Ervaren beoefenaars uit verschillende tradities laten hun licht schijnen op een onderwerp
Twitteren, digitale sociale netwerken, chatten, kan dit iets betekenen voor de ontwikkeling van het boeddhisme in Nederland? Kan aandachtig leven samengaan met chatten en twitteren?
‘Twitter moet je zien als een kroeg’, zegt Petra Hubbeling, die voor haar bedrijf Boeddhisness zeer actief is op het internet en vooral op de sociale netwerken ervan. Het internet is haar belangrijkste communicatiekanaal. Ook Twitter is haar niet vreemd. ‘Je komt binnen en gaat weg als het jou uitkomt. Je praat met deze en gene. Je kunt niet elk gesprek dat in de kroeg gehouden wordt volgen. Je moet vertrouwen wekken en je moet laten zien wie er achter het account zit. Vriendschappen en zakenrelaties zijn alleen maar succesvol als ze gebaseerd zijn op vertrouwen en het is met Twitter niet anders. Iemand die niets van zichzelf laat zien, niets komt brengen en alleen maar komt halen is er snel uitgekeken. Zo iemand krijgt weinig reacties.’
Voor haar bedrijf neemt Hubbeling als uitgangspunt dat meer mensen niet naar haar website komen dan wel. ‘Het is dus voor mij belangrijker daar te zijn waar mijn doelgroep is. Een van de belangrijkste instrumenten die ik daarvoor gebruik is Twitter. Via mijn accounts twitter ik over het boeddhisme. Op mijn eigen account twitter ik ook over mijn privé-leven. Dit wil inderdaad zeggen dat ik mijn volgers meld als ik naar bed ga. Heeft dat toegevoegde waarde? Ik denk het niet, maar het geeft mijn account wel het menselijke gezicht dat je, om succesvol met twitter om te gaan, moet hebben.’
Collectieve kennis
‘In de afgelopen eeuw heeft er een aardverschuiving plaatsgevonden in de verspreiding van de dharma (de boeddhistische leer, red.)’, zegt Guan Her Ng. Het begon allemaal met mondelinge verspreiding van de leer nadat de Boeddha gestorven was. Daarna werden rollen en boeken, beeldhouwwerken, gebouwen en schilderstukken de dragers van de dharma. En sinds een eeuw ook radio, televisie en films. Inmiddels heeft het gebruik van de nieuwe media op het internet al het andere van de plaats gestoten. Het boeddhisme wordt niet langer gedragen door fysieke objecten in onze werkelijke wereld, maar vooral door nullen en enen waarmee computers rekenen.

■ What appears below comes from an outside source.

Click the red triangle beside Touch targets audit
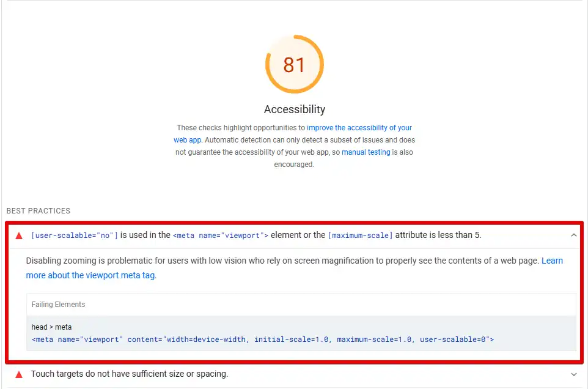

Ng: ‘Het internet begon met pure informatie. Inmiddels draait alles om sociale media. Facebook, Twitter en Hyves zijn hier directe voorbeelden van. Je kunt gratis in contact zijn met iemand aan de andere kant van de wereld.’ Hij ziet dat we door sociale media op een interactieve manier met het boeddhisme kunnen. ‘We bouwen collectieve kennis op. De gebruiker is niet alleen een consument geworden maar vooral een producent. Zo is globalisatie doorgedrongen in het boeddhisme.’

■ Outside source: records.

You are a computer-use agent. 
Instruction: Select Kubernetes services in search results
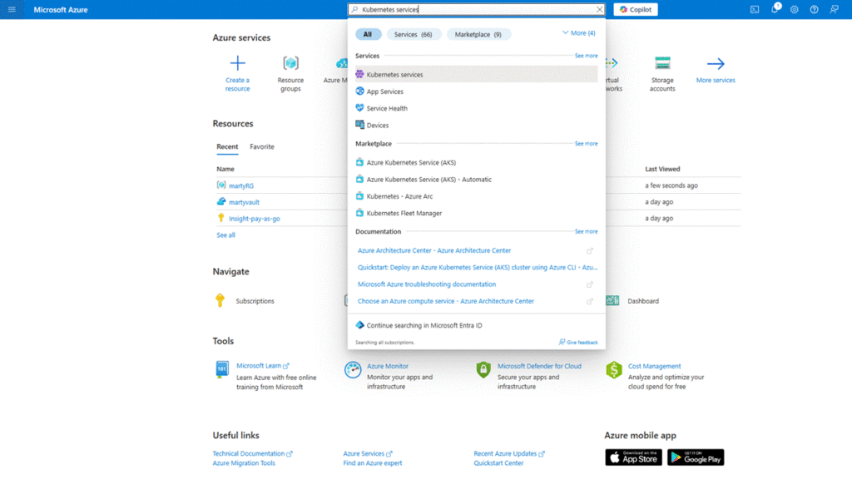tap(394, 75)
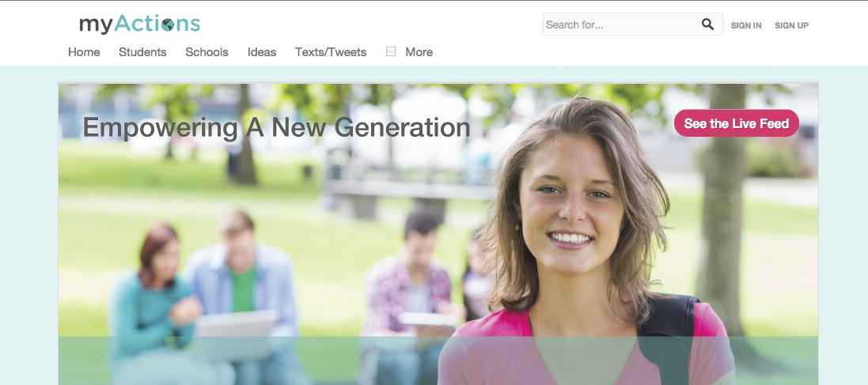Screen dimensions: 868x385
Task: Click the See the Live Feed button
Action: pyautogui.click(x=736, y=123)

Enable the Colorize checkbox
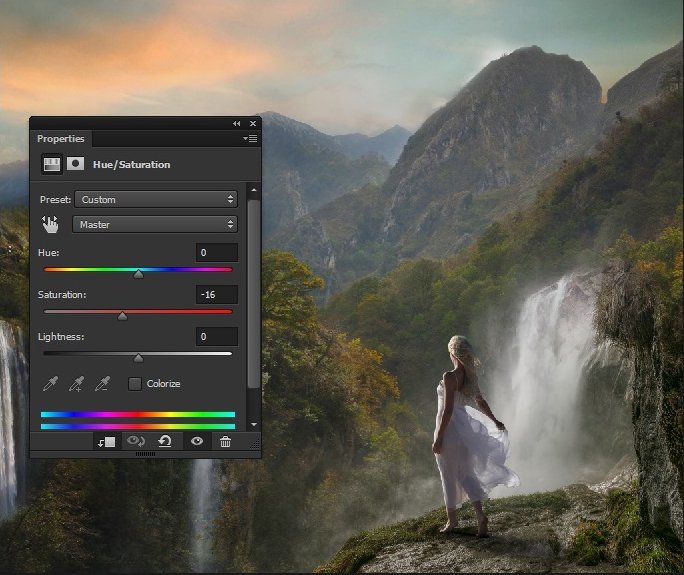[x=135, y=384]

Dat kan handig zijn, merkte Hubbeling. ‘Boeddhisme en business is in Amerika al veel langer een begrip, dus veel van mijn informatie haal ik via de sociale netwerken bij internationale groepen over boeddhisme.’ En vindt ze een keer geen antwoord, dan stelt ze haar vraag op Twitter. ‘Ik krijg ook meestal antwoord.’ Ze vertelt over een verzoek over componisten of tekstschrijvers van boeddhistische kinderliedjes die binnenkwam bij de Boeddhistische Unie Nederland (BUN), waar ze bestuurslid is. ‘We hebben de vraag op de BUN-site uitgezet en kregen geen enkele reactie. Ik heb de vraag toen uitgezet in mijn twitternetwerk en binnen een uur had ik vier bruikbare reacties. Daar kan niets tegen op.’ Het nadeel is dat als je binnen het uur geen respons hebt, je die ook niet meer hoeft te verwachten. En het is noodzakelijk dat je een groot netwerk hebt wil je reacties krijgen op je vragen. ‘Maar dat is in het gewone leven ook zo.’
Roedel jonge honden
‘Pak je mobieltje en twitter’ is voor Marloes Lasker het equivalent geworden van de beroemde zen-uitspraak ‘Hak hout en draag water’.

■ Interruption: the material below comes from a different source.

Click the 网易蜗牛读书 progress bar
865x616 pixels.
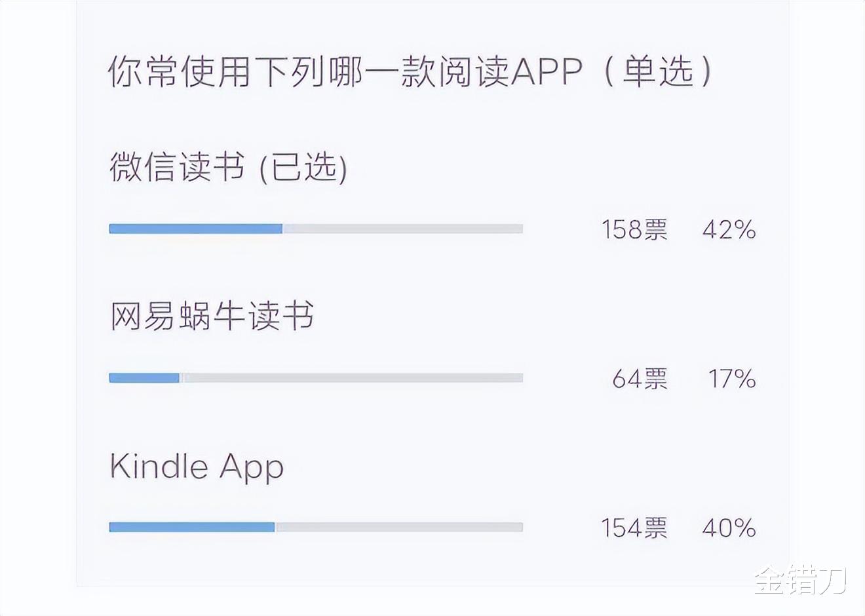(315, 377)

Internet speelt in Laskers leven een belangrijke rol: ‘Internet en zijn snelheid zijn niet tegenstrijdig met de intentie
aandachtig te zijn en zorgvuldig te leven. Aandachtig zijn, dient binnen in mij te gebeuren. Ik moet dat zelf doen. Ik kan,
als ik dat wil, aandachtig internetten, mailen, sms’en of twitteren. Natuurlijk is het makkelijker voor mij aandachtig te
zijn als ik een prachtige bloem aanschouw, die zich stil en in volle glorie openbaart. Maar het dagelijkse leven lijkt meer, net als internet, op een roedel jonge honden die de kamer komt binnenstuiven dan op een stille bloem. Het is chaotisch en oncontroleerbaar. Waar moet ik beginnen?! En dat is precies de plek waar mijn beoefening plaatsvindt: in mijn dagelijkse leven. Waar anders?’ Dat betekent niet dat Lasker alle internetmedia gebruikt: ‘Door aandachtig te zijn merk ik bij mezelf op wat iets met mij doet.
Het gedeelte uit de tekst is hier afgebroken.